ドナリィンの恋
 ドナはあらたまって佑麻に向き合い言った。
「What do you wanna be someday ? (佑麻は、何になるの?)」
「As of now, I don’t have any idea. I don’t have to hurry. I'm young and still have a lot of time. Anyway, I’m sure I can be what I wanna be.
( 別に今は、特になりたいものなんて考えてないな。でもまだ若いし、ゆっくり考えても間に合うと思うけどね。)」
「The same as what you are now, Nothing…
(何にでもなれると思っているうちは、何にもなっていないと同じことよ。)」
 言い投げられたドナの言葉に、佑麻は後ろめたさを感じて、返事をせずに遠い雲へと視線を移した。

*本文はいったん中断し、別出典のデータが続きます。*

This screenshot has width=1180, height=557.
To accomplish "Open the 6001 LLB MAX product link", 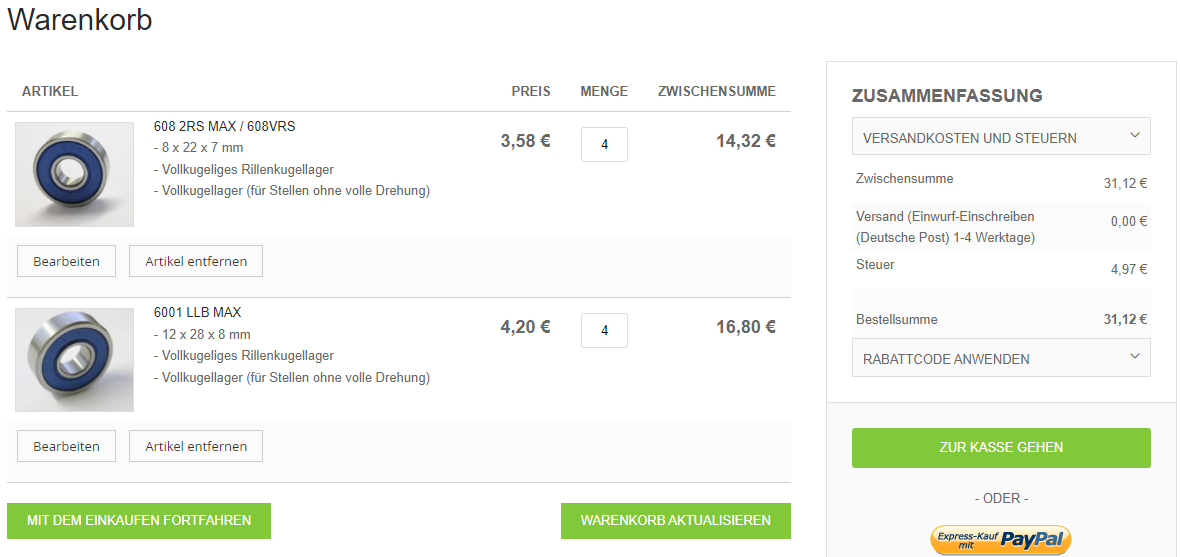I will (x=197, y=312).
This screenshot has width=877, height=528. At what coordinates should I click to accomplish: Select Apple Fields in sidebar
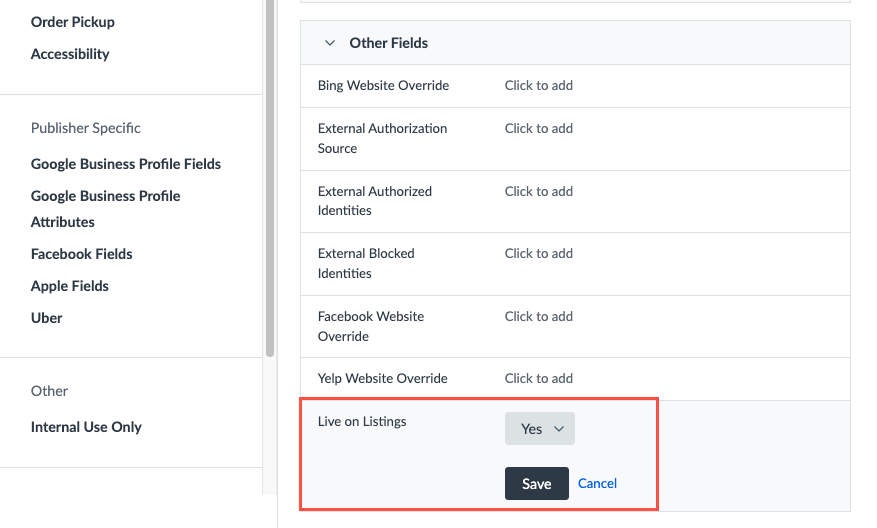70,286
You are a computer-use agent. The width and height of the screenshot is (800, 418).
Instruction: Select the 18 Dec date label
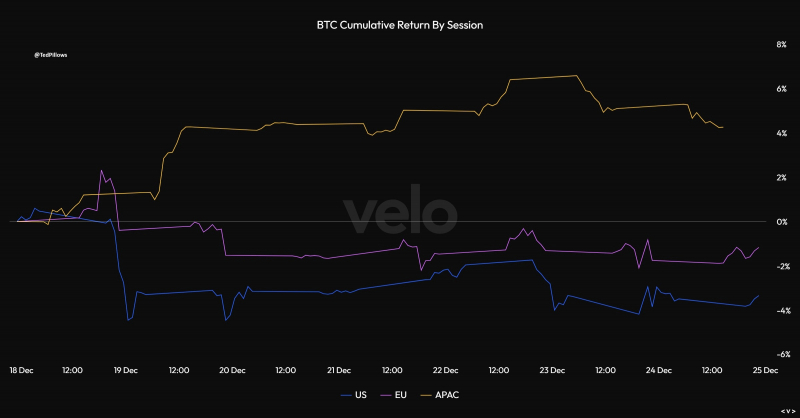coord(21,370)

 ゆっくりと食後の休憩を取ったのち、二人は車を飛ばして、いよいよ目的地のワイナリーに到着した。来場者は一度広場に集合させられて、ガイドから簡単な説明を受ける。早口の日本語なので、佑麻はドナに逐一説明し直した。説明のあとは、ガイドツアーのスタート。ワイン作りの歴史館から、昔の貯蔵庫、ぶどう果樹園、そしてワイン醸造の化学ラボラトリーと続く。もともとドナはワイン好きだったので、どれも興味深く見学していた。最後は彼女お待ちかねのテイスティング。多くの種類のどれもが無料なので、ドナはワングラスずつすべての種類のワインをテイストし始める。

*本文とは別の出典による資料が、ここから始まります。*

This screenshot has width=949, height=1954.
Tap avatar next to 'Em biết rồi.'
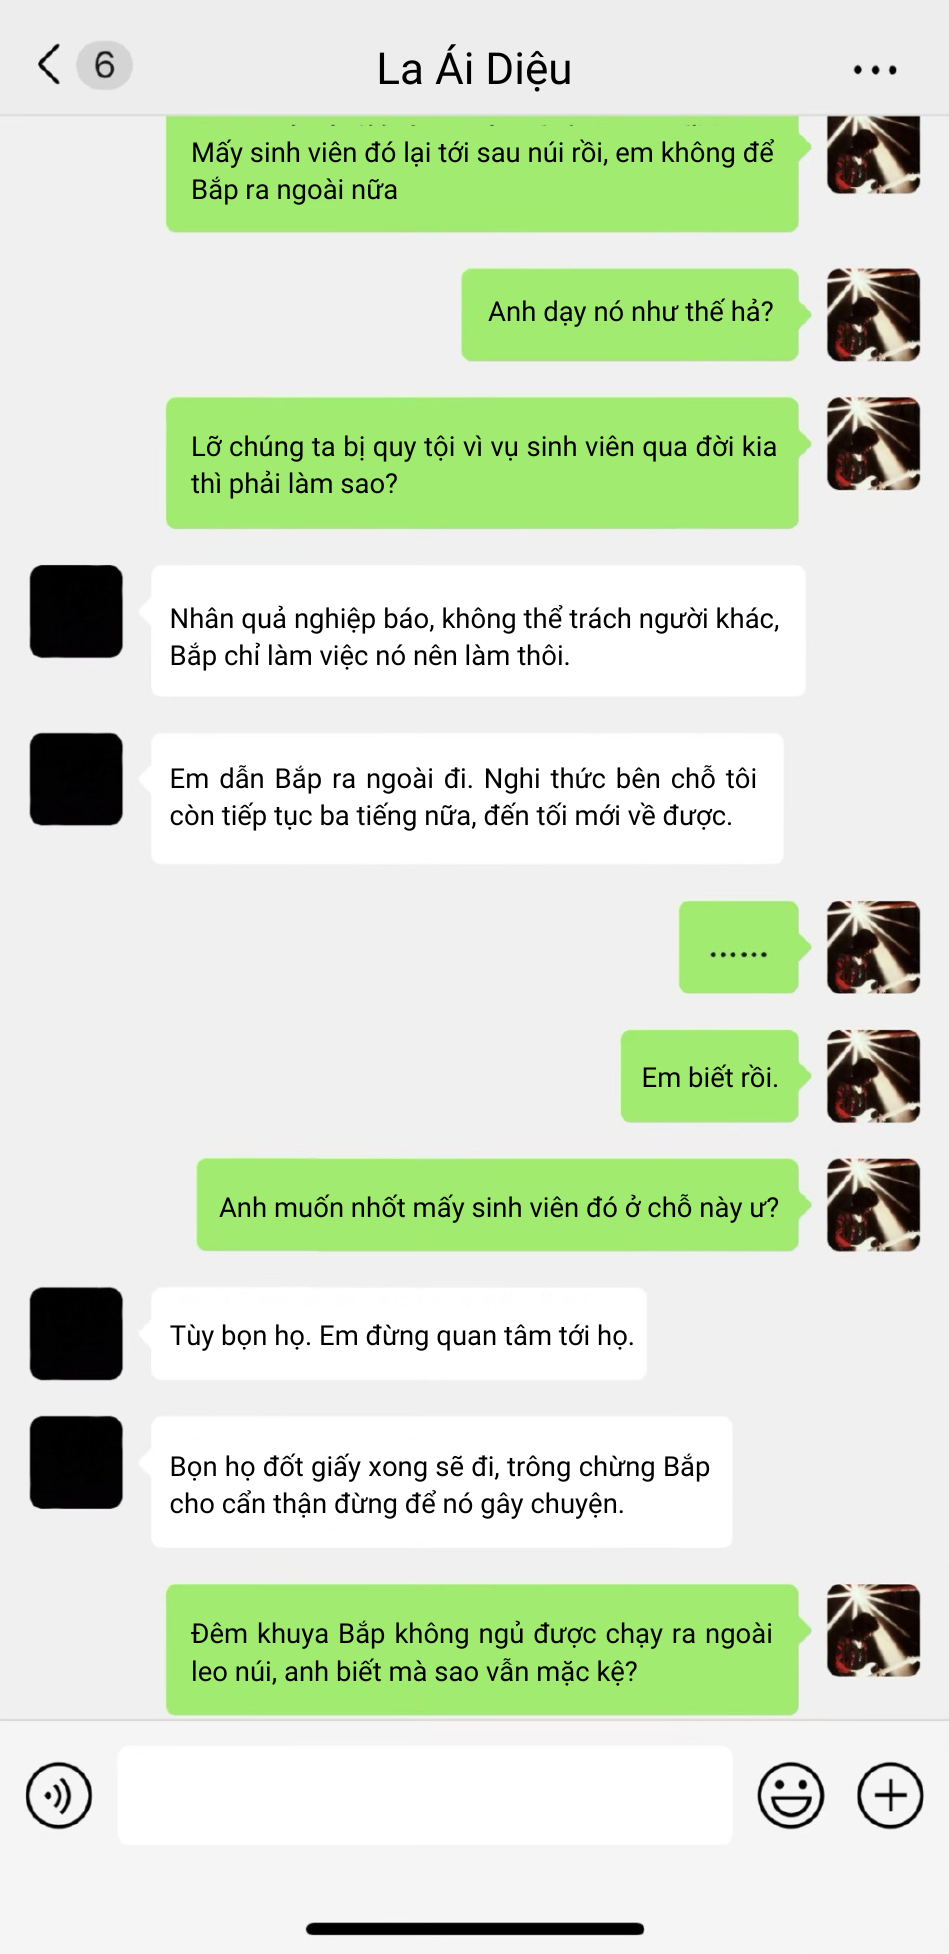point(873,1076)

「おい、飲み過ぎじゃないか。And yet, you’re under age and not allowed to drink alcohol.(しかもドナはまだ未成年だろう。)」
 運転があるので飲めない佑麻がすねて言った。
「Sad to say , In the Philippines, At 16 , we began to plan and think our future. And we are already adult at 18. So you don’t have to bother.